Never mind what the opponents of the Council version of the directive say: just read any independent analysis, such as the EESC opinion or Rossi's paper. Still not convinced you can patent the same software and biz methods at the EPO that the USPTO notoriously allows? Go to amazon and get yourself a copy of Keith Beresford's book, which tells you exactly how to do it, or read this:
http://www.european-patent-office.org/epidos/conf/patlib2000/presentations/beresfordk.pdf
Or look in the EPO and UKPO databases, which already hold around 50,000 software and biz method patents. So how exactly did they get there if they're "not allowed"? And just how exactly will the directive stop the recent avalanche of more of them, if - as claimed - it makes no changes to what the EPO considers patentable? This disgraceful and underhand attempt by the EPO and UKPO to sow confusion about what is really going on and what they intend the directive to achieve, is one of the most depressing aspects of this issue. The door is already wide open - the directive is intended to rip it off its hinges.
"How not to do it. In this was to be found the basis of the wise system, by tooth and nail upheld by the Circumlocution Office, of warning every ingenious British software author to be ingenious at his peril: of harassing him, obstructing him, inviting robbers in the guise of "IP companies" to plunder him, and at the best of confiscating his property after a short term of enjoyment, and giving it to the few largest companies, as though invention were on a par with felony. The system had uniformly found great favour with the Barnacles, and that was only reasonable, too; for one who worthily invents or writes innovative software must be in earnest, and the Barnacles abhorred and dreaded nothing half so much.That again was very reasonable; since in a country suffering under the affliction of a great amount of earnestness, there might, in an exceeding short space of time, be not a single Barnacle left sticking to a post."
From "Little Dorritt (for the modern reader)", by P.L.Hayes.
Thanks for info. We're a small software company and used the services of a legal firm specialising in patents on the advice of a government-backed advisor.
The experience was very expensive and bruising.
For anyone thinking of applying for patent on software, here is our experience.
First, trusted third-party advice is that up to 60 per cent of any software created will be stolen and modified/reused within four years - even if it is patented or patent application is filed.
Second, the legal profession work by the second and charge highly for their "expertise".

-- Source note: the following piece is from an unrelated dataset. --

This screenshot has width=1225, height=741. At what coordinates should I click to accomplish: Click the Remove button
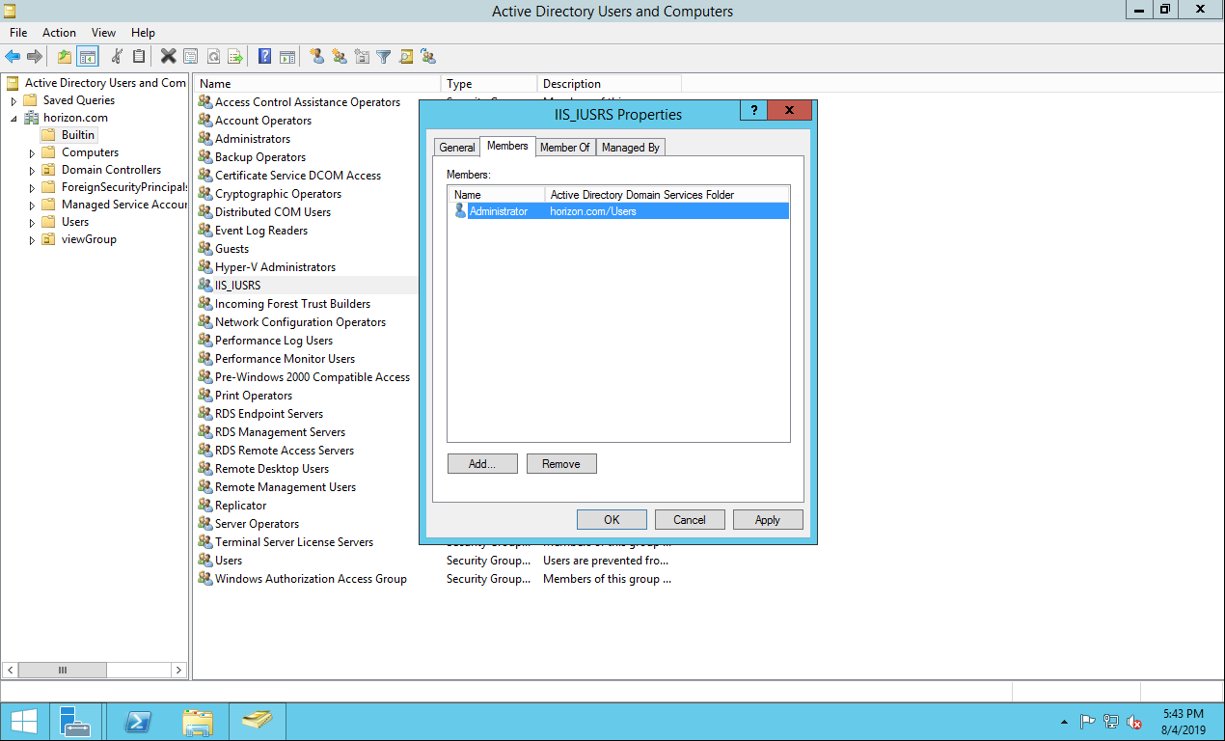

Third, we entered the process with the legal firm in good faith. When we decided not to pursue the patent application (at a MINIMUM cost of £4000 plus VAT), we were hit by an invoice for around £800. This was for the legal firm's time in looking at our hard work (all the patent searches we had done globally), a two-hour meeting with two legal representatives to discuss this, and a promise of a full questionnaire after agreement to pay the minimum £4000 (with no ceiling and no advice on how high the costs would go).
Fourth, a trusted third-party with experience in this field advised that we would need at least a £2 million "war-chest" to protect our patent.
So, our conclusion is - please, think very carefully before you enter into any patent process.